Researchers at the University of Twente’s MESA+ research institute have managed to transmit more than 10 bit of information with a single photon. They achieved this using an ingenious method for detecting individual photons. The knowledge gained from this study can be used to improve the security and speed of quantum communication.
The research results were published today in the scientific journal Optics Express.
When asked “How much information can you transmit using just a single photon?” most scientists would answer ‘one bit’ (either a ‘1’ or a ‘0’). In theory, however, there is no limit to the amount of information you can transmit with a single photon. There are, however, many practical considerations that limit the amount of information per photon. Using an innovative method, University of Twente researchers have now managed to transmit no less than 10.5 bits of information with a single particle of light.
Prof. Pepijn Pinkse, one of the researchers involved, explains how the system works. “You can compare it to shining a laser pointer onto letters mounted on a groove board. The illuminated letter is the information contained in the laser pointer’s light. The number of letters on the groove board determines the amount of information you can transmit with the light.” The main difference is that Prof. Pinkse and his team created an alphabet of 9072 characters, and they – unlike the laser pointer in the analogy above – transmitted the information with a single photon. That was the key challenge in this study: single photon detection. This is because noise (random photons) can impede measurement. The researchers devised a clever ruse to eliminate any noise. They exploited the fact that individual blue photons can split into exactly two red photons. The researchers arranged for the first photon to send a signal to the detector (which is comparable to a digital camera), which then opened up very briefly. Using a mirror, the second photon was directed at the desired letter of the specially created alphabet. However, they forced this photon to make a slight detour, so that it arrived at the target letter at exactly the same time as the detector opened up. That was the only instant at which photons were able to pass into the detector. In this way, the researchers were able to eliminate noise.

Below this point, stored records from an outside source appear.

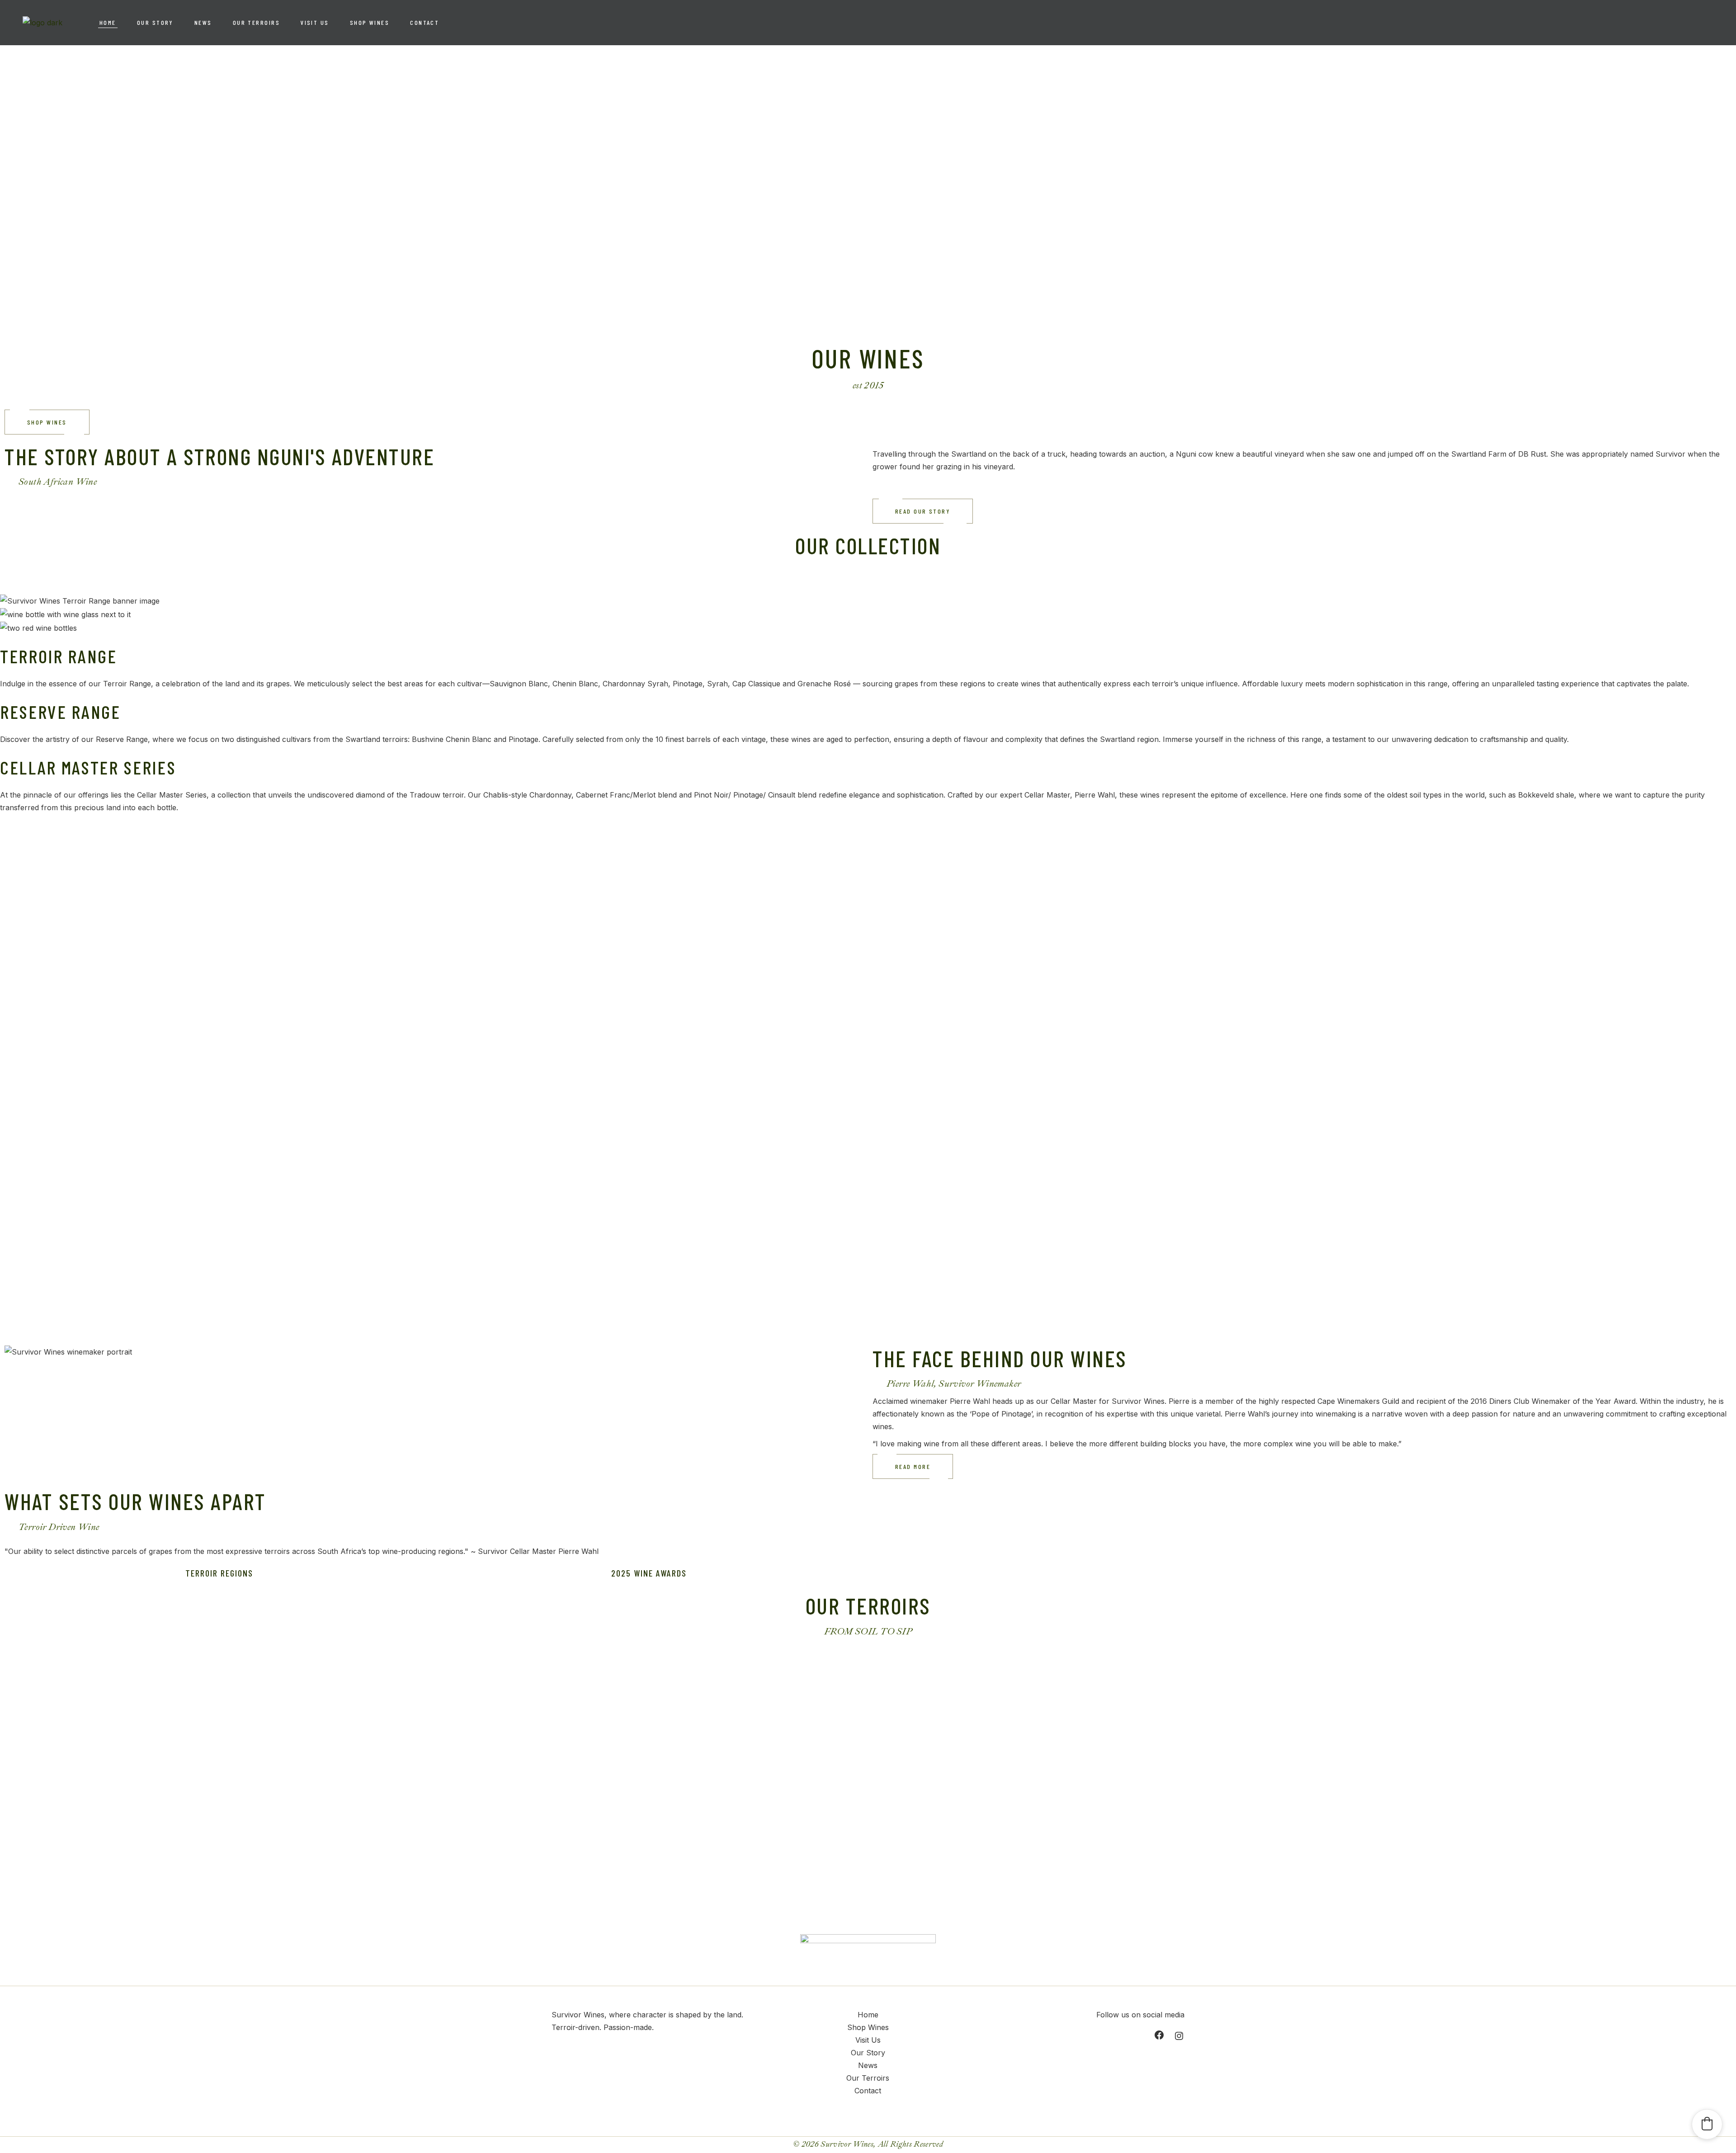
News (867, 2065)
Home (868, 2014)
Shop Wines (868, 2027)
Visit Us (868, 2039)
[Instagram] (1179, 2035)
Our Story (868, 2052)
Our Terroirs (867, 2077)
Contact (867, 2090)
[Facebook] (1159, 2035)
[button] (1707, 2123)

In practical terms, it is difficult to specify the maximum amount of information you can transmit with a single photon, according to Pinkse. “Using our method, there is no theoretical limit to the amount of information that can be sent. The amount of information depends on the size of the alphabet you create. But, even if you could create an alphabet with as many characters as there are atoms in our entire universe, you would still only be able to transmit a maximum of 270 bits with one photon.”

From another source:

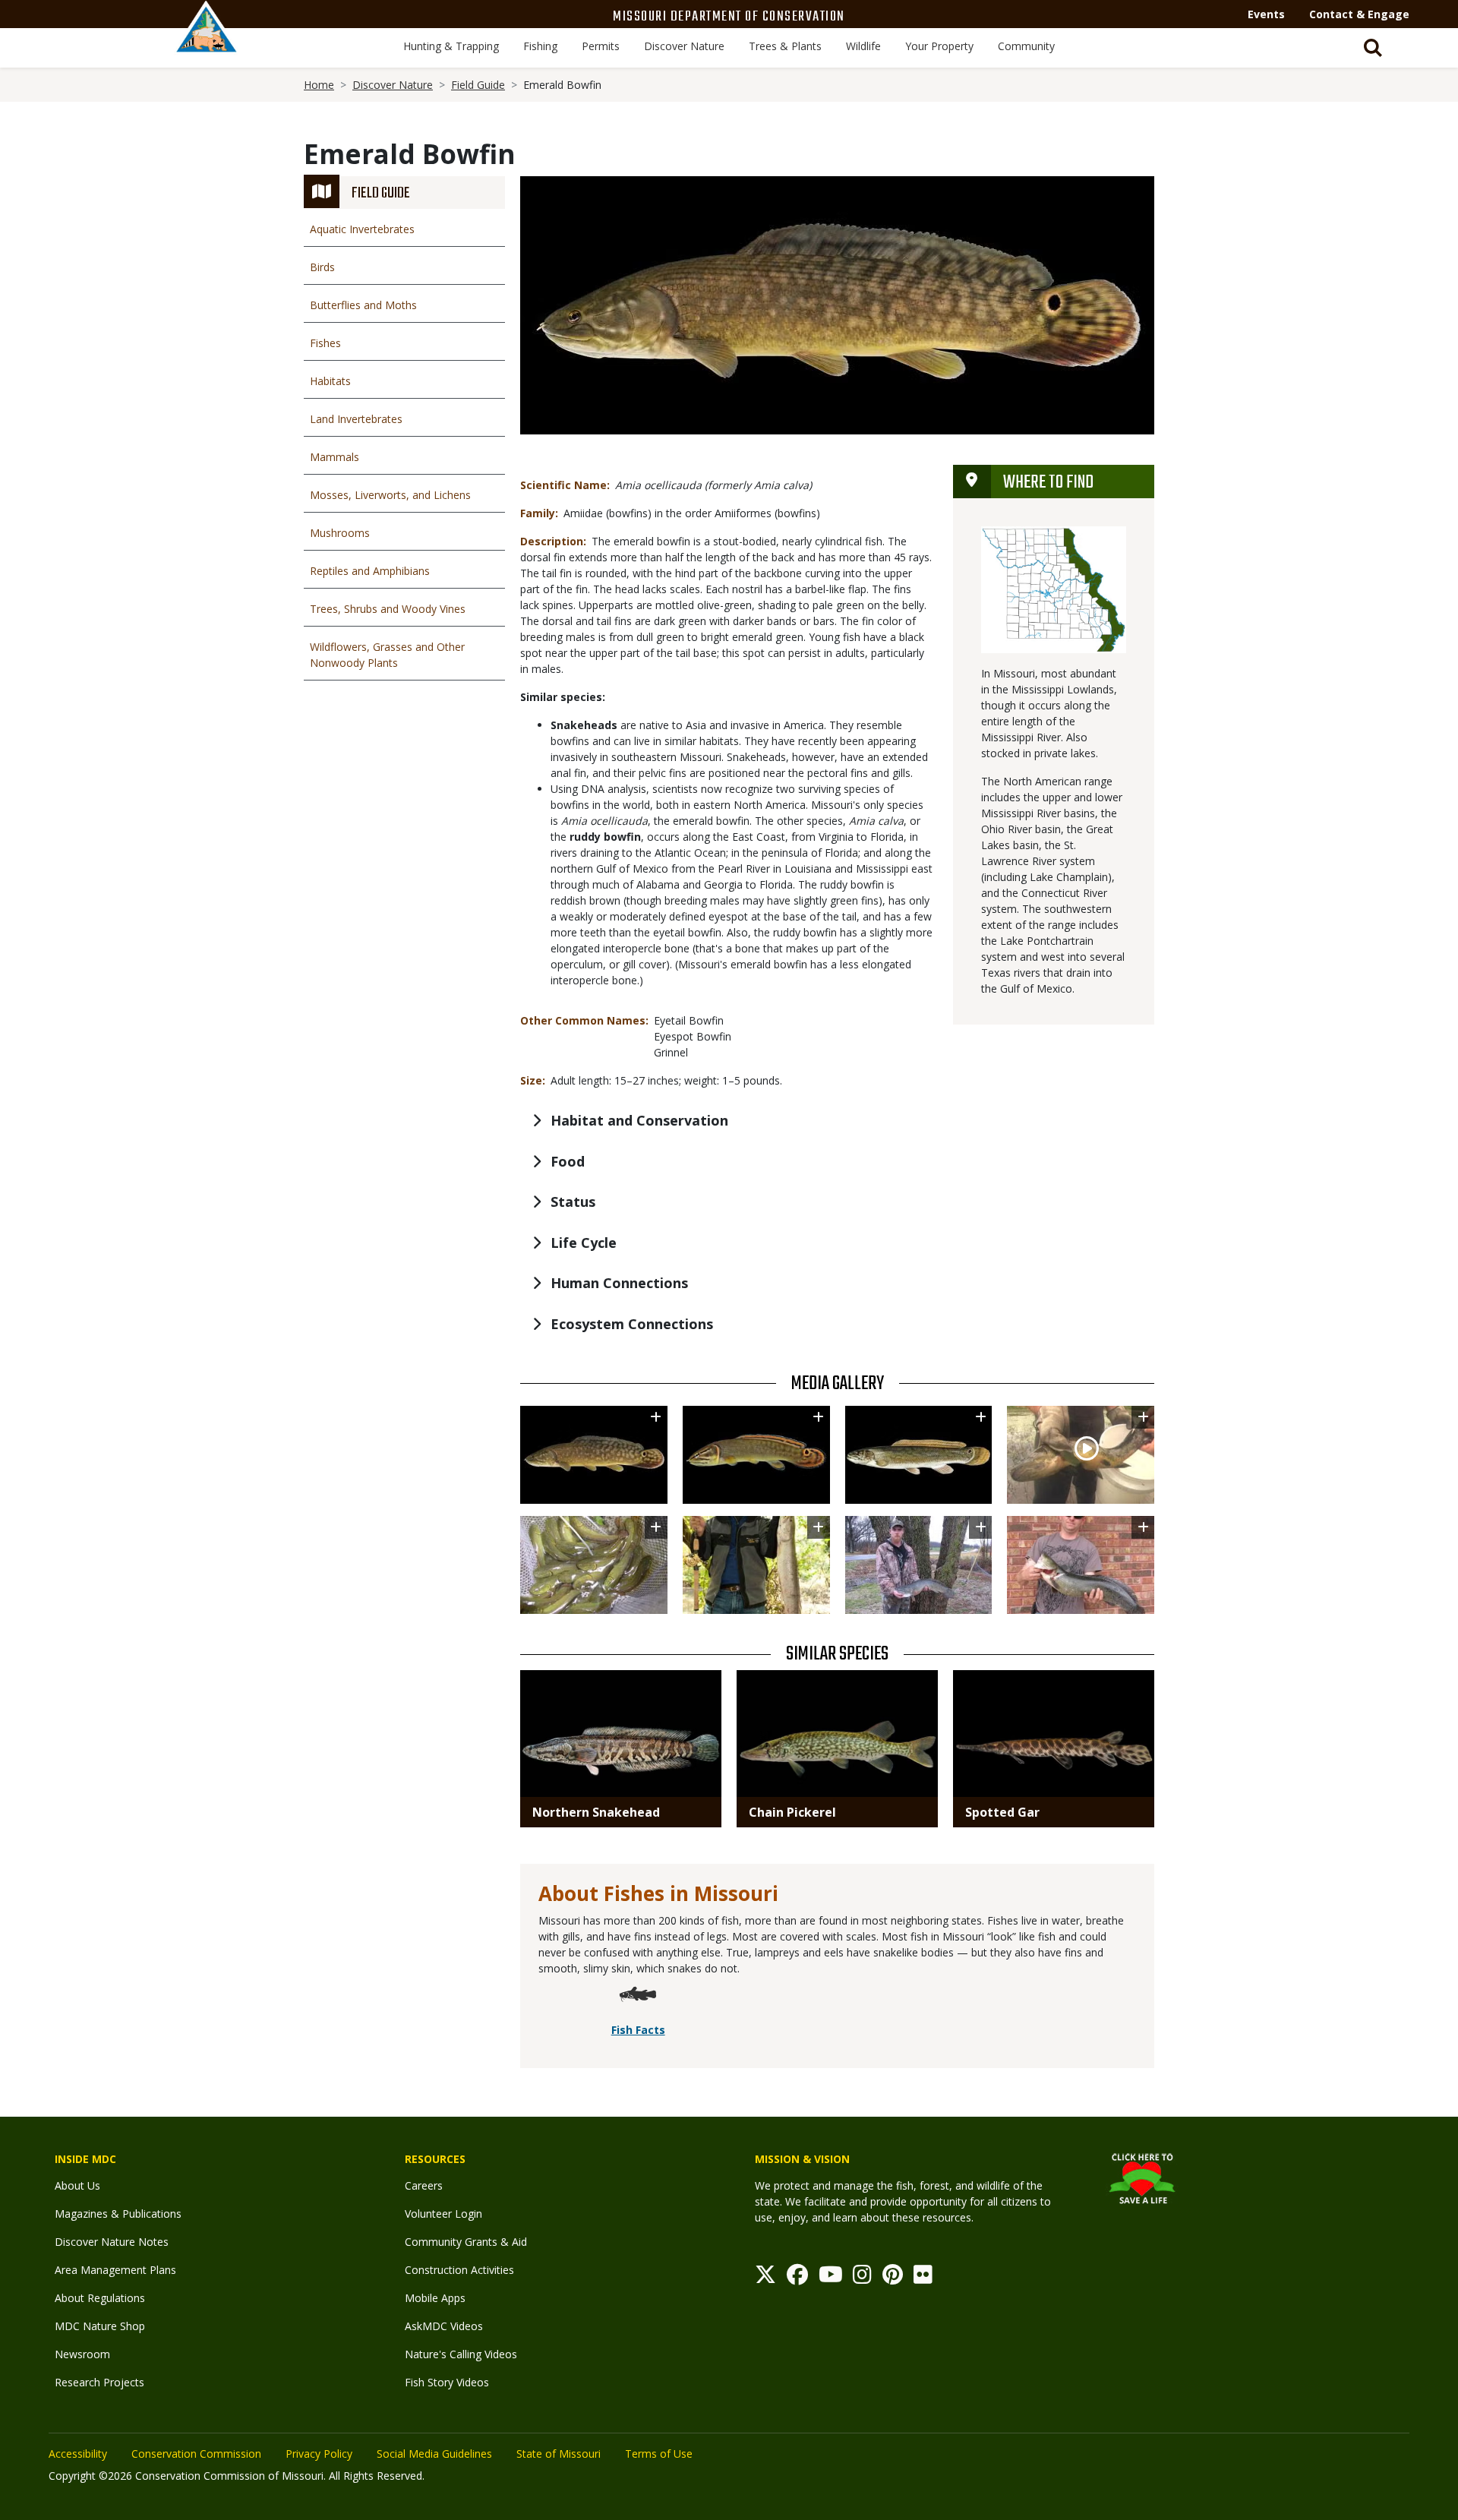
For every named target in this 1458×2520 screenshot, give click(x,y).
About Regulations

Prof. Pinkse, who originally made his name by developing an unhackable credit card, says that the main objective of this study is to raise quantum communications to a higher level. “The more information you can transmit with photon, the more secure and the faster you can make quantum communication.”
The study was carried out by Tristan Tentrup, Thomas Hummel, Tom Wolterink, Ravitej Uppu, Allard Mosk and Pepijn Pinkse of the Complex Photonic Systems (COPS) and Laser Physics and Nonlinear Optics (LPNO) departments at the University of Twente’s MESA+ research institute. The study was partly funded by the European Union and the Foundation for Fundamental Research on Matter (FOM).